Ans: When we talk about the problems associated with elephants, they are divided into two categories – captive elephants and wild elephants. Problems are independent of each other for them. Until the year December 1996, the captive elephants in Assam, particularly in the north-eastern region, most of them were engaged in logging operations. In the year 1996, the Supreme Court of India banned all logging operations. This in turn led to a sudden panicky condition among the owners because the elephants suddenly became jobless. Hence, they sold their elephants at throwaway prices. The elephants moved to different places like Rajasthan, Nepal and to Kerala, mostly. Primarily, the elephants are jobless and as a result of that the owners don't have funds to support the elephants.

To keep elephants in Assam, one doesn't need a lot of money but at least the essentials – like paying the salary to the owners, buying the chains, etc – are necessary. The owners often avoid the healthcare of the elephants like regular de-worming, food care, etc. These are the areas where our captive elephants are not getting enough care.
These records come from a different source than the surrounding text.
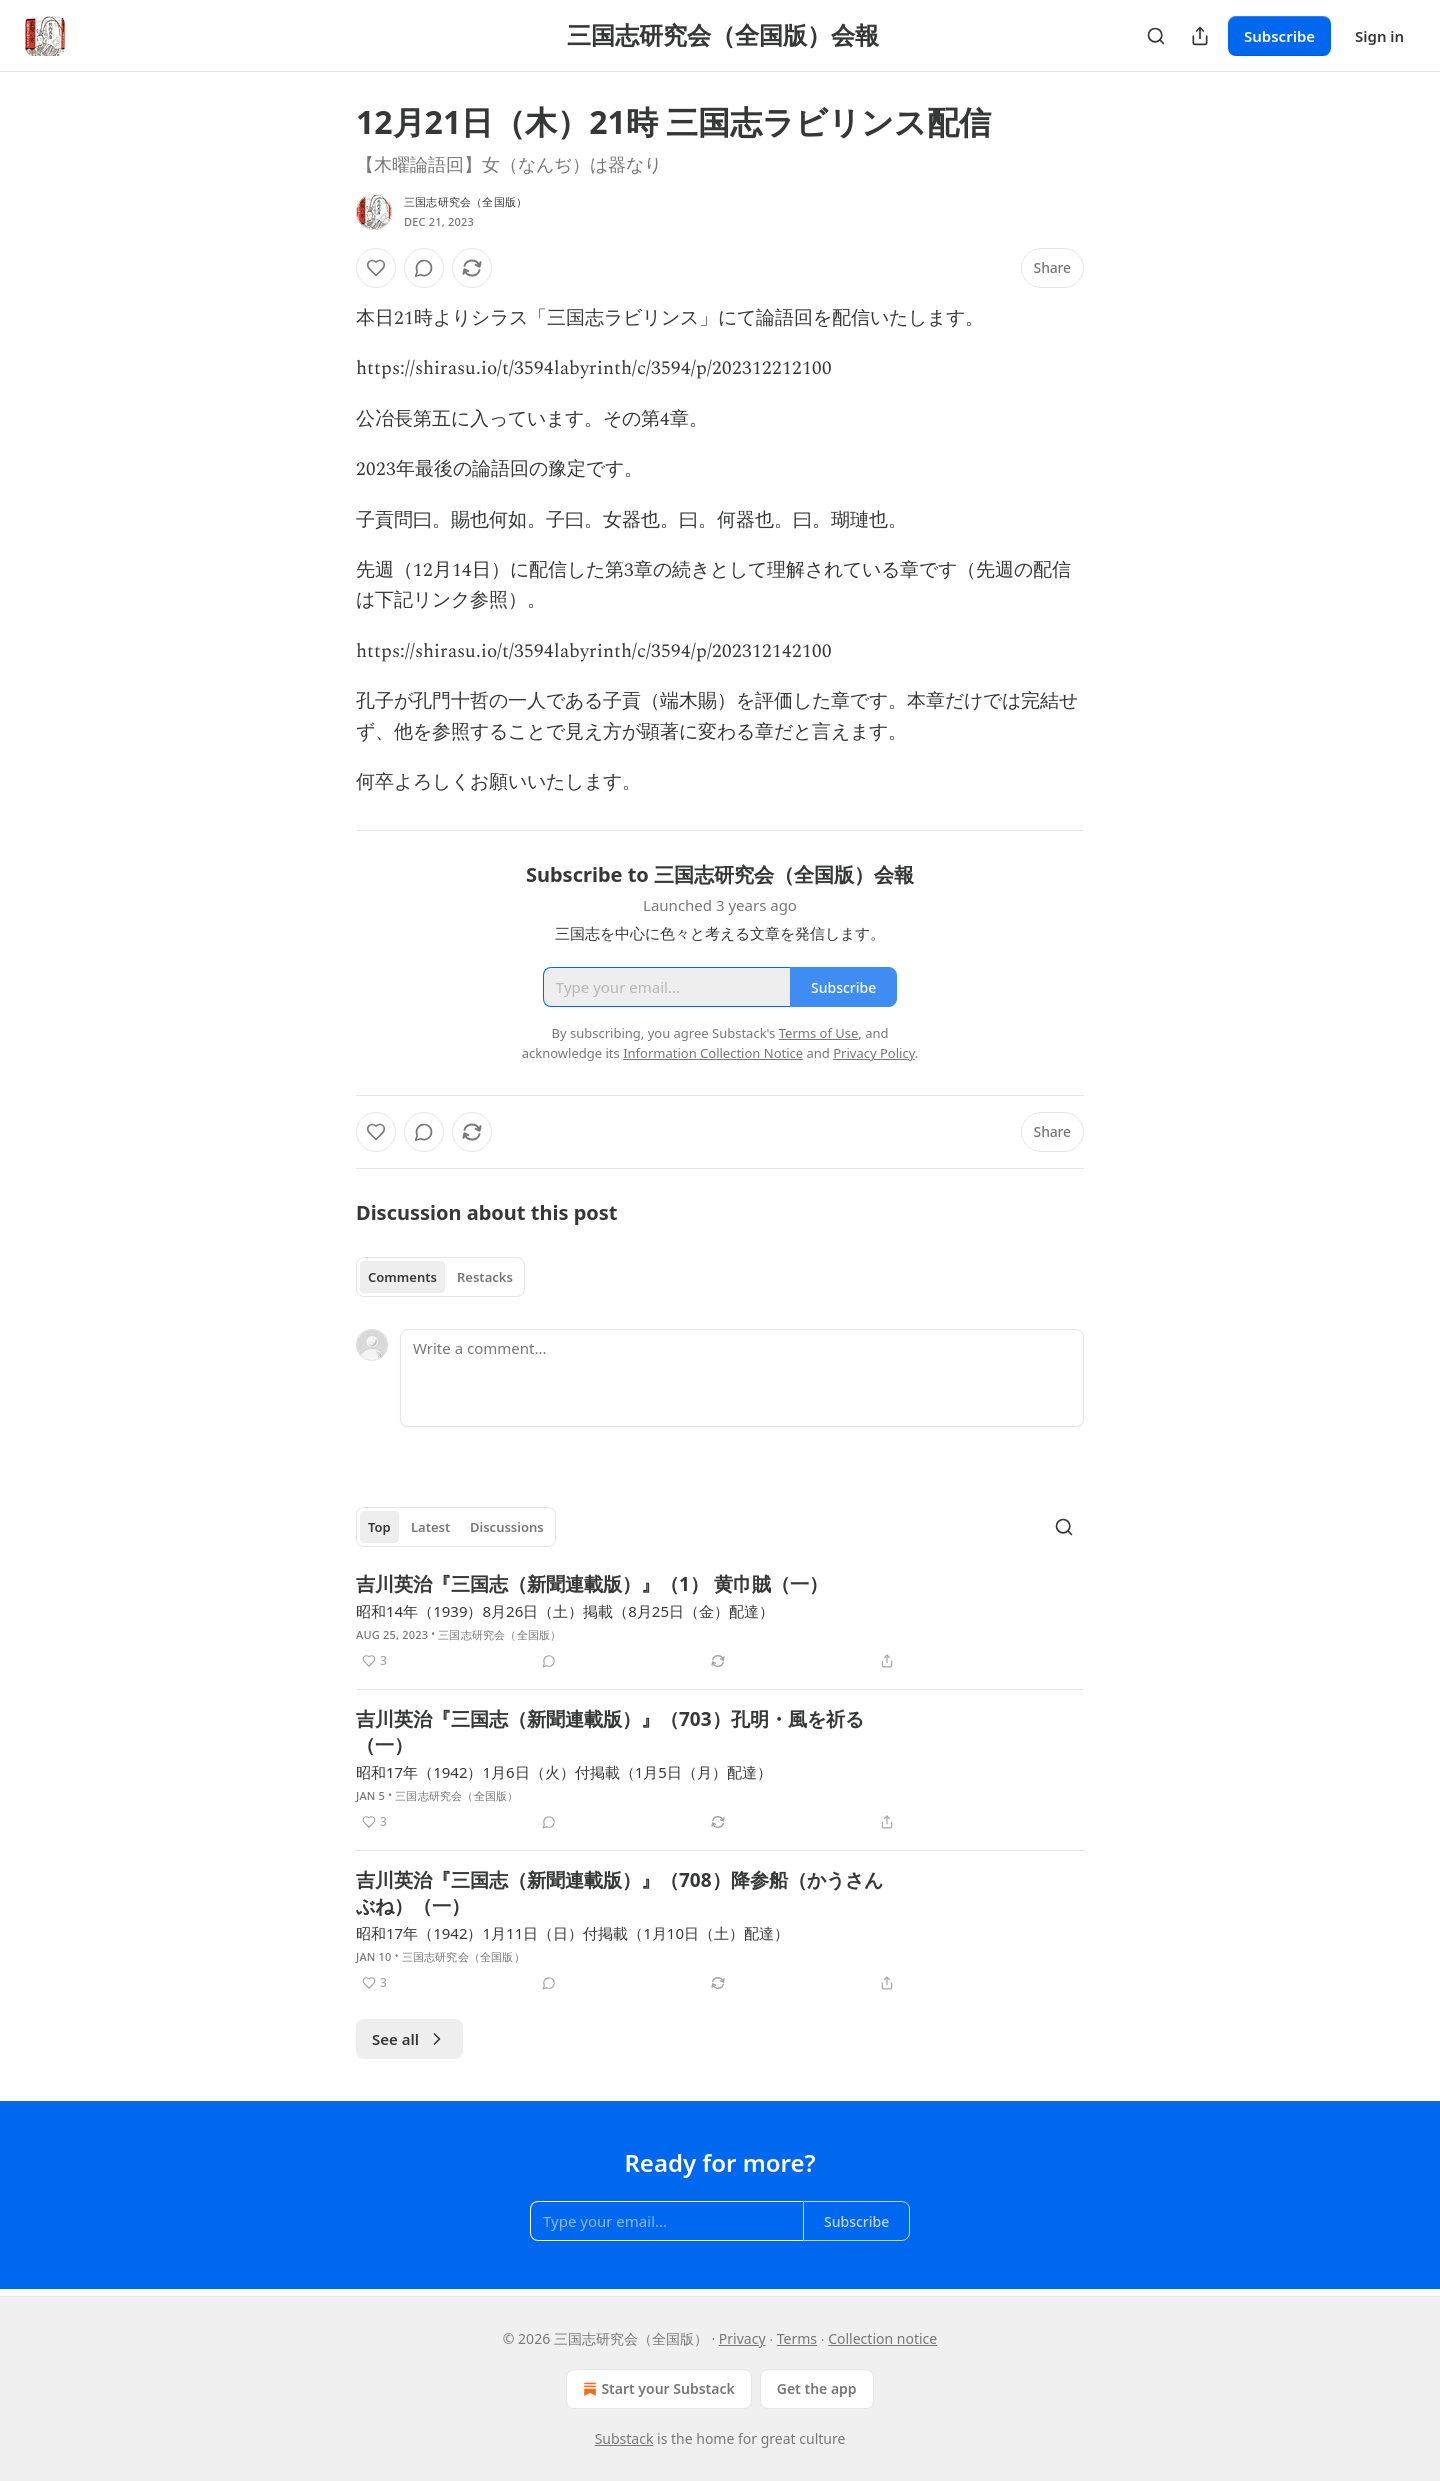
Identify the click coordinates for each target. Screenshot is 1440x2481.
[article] (720, 1622)
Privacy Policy (874, 1053)
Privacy (742, 2338)
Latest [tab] (430, 1527)
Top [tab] (379, 1527)
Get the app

The plight of elephants owned by the forest department is different as they have their vets or we go and help them. We don't have enough elephant vets or wildlife vets in our State owing to the fact that this is not a lucrative business and people don't want to join it. On the other hand, the biggest problem for the wild elephants is loss of habitat and fragmentation of habitat and this is only increasing with every passing year.

  1. What do you think is the solution to this problem?

Ans: The human- elephant conflict that has arisen out of loss of habitat or fragmentation of habitat, like increase in human population, etc, which has no immediate solution. The magnitude of the problem is vast; hence the solution has to be genuine, research based and investigative. Every common man can easily understand and realise that the elephants need space. Any conflict between humans and elephant is basically a competition for space. Human population is growing; they are entering the forests and depriving the elephants of their legitimate space. If we really want a solution to this problem, first we must control our own population. We must respect the wild animal's space and not encroach upon their territory. In some cases, if there is a possibility to reclaim a habitat, we should do it so that the animals get palatable food and perennial source of water. Tea gardens are harming the environment primarily due to the narrow terrains, usage of chemicals, etc. We should not forget that we must help the owners of the elephants as well.

  1. As a Veterinary surgeon, what is the suggestion you would like to offer to the people today?

Ans: The veterinary profession is a great instrument by which we can contribute to the wildlife conservation and wildlife welfare. While talking of welfare, it is necessary for captive animals. The welfare of wild elephants is getting freedom, free habitat and for that, every common citizen can respect the laws of the nature, avoid usage of things that come from the wood, felling of trees, unnecessary use of air- conditioners, fridge, car etc that are polluting the environment. People can adapt some habits like riding a bicycle to nearby places, carrying cloth bags for shopping, etc. These habits can ultimately contribute to the welfare of the environment. I do not buy the idea of encroaching upon the animal's property and claiming themselves to be the inhabitant of the forests, because the real khilonjiya (inhabitant) of the forests is the wildlife, flaura and fauna. A man can never be a local in the forests. If there is any khilonjiya in the forests, then first it's nature.